Howell Raines moved into the executive editor’s corner office that morning, the first time in his twenty-three-year career at the
Times
that he had worked in the paper’s third-floor newsroom. In one of his first official acts, he spoke to the staff in the newsroom and sent out a welcome letter and in the process took some not-so-subtle swipes at Joe Lelyveld. Raines promised the
Times
would no longer be outhustled by its competition and told the staff to stay hungry. He also said there wouldn’t be any “imminent” changes in the newsroom, before pausing for a beat and continuing: “This week.” Raines was followed by Boyd, who—alluding to the complaint that Lelyveld and Keller had often been hard to read—promised staffers they wouldn’t have to “wonder what Howell and Gerald” wanted.
Soon, Raines lined the walls of his office with a series of photographs of Lyndon Johnson in his years as Senate majority leader. In the pictures, Johnson towers over Senator Theodore Green of Rhode Island; in each successive picture, Johnson moves in closer and closer, until Green seems to be almost doubled over. For Raines, a man who disdained Johnson’s leadership during the Vietnam War and couldn’t stand dishonesty in politicians, the selection of photographs of Johnson bullying a colleague was an interesting choice, one that many visitors to his office felt sent a pointed message.
Other changes came quickly. Raines tapped foreign editor Andrew Rosenthal, the son of former
Times
executive editor A. M. Rosenthal, to be an assistant managing editor; Rosenthal, along with Gerald Boyd, would be in charge of assembling the daily news report. Raines also instituted a 10:30 a.m. meeting of the paper’s masthead in which the top newsroom executives would map out the major stories of the day. That was followed by the preexisting noon meeting, where the masthead and the department heads met to discuss that day’s coverage. Then at 4:30 p.m. was the page-one meeting. In the first week of his tenure, Raines had established a pattern in which he’d spend half of his day in meetings with a select group of top editors. Most of his remaining time was spent back in his office in the northeast corner of the newsroom, where it was almost impossible, by virtue of geography, for him to see his reporters or have his reporters see him. The days of Raines’s gregarious office meet-and-greets were over.

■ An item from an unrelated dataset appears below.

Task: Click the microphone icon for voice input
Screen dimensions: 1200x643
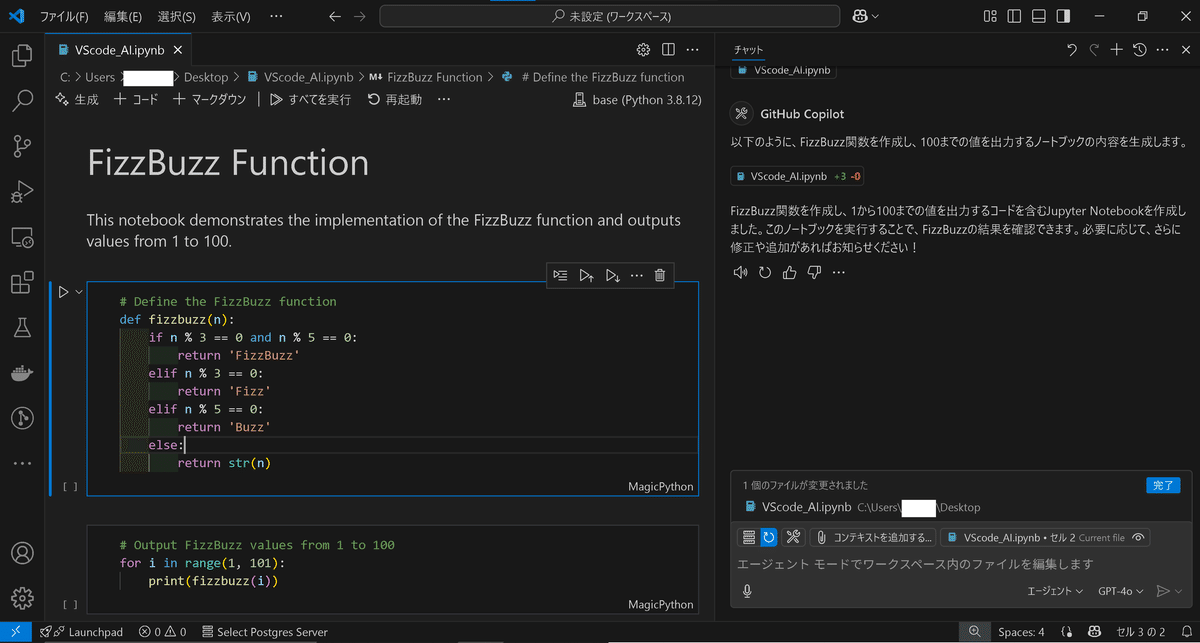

The 10:30 a.m. meeting was a sharp and purposeful departure from how Joe Lelyveld had run the newsroom. For decades, the editorial management of the
Times
has swung back and forth as if on a pendulum, as authority and power were either taken away from or bestowed upon the masthead and decisions either centralized or decentralized. Lelyveld, who empowered his desk editors, considered the
Times
’s reporters its most essential assets and wanted to create a system in which ideas trickled up. Raines disdained Lelyveld’s approach, which he thought resulted in a group of highly paid editors at the top ranks of the paper who did little but burn in frustration. He wanted ideas to flow downward, from the executive editor to the masthead to the desk editors to the reporters.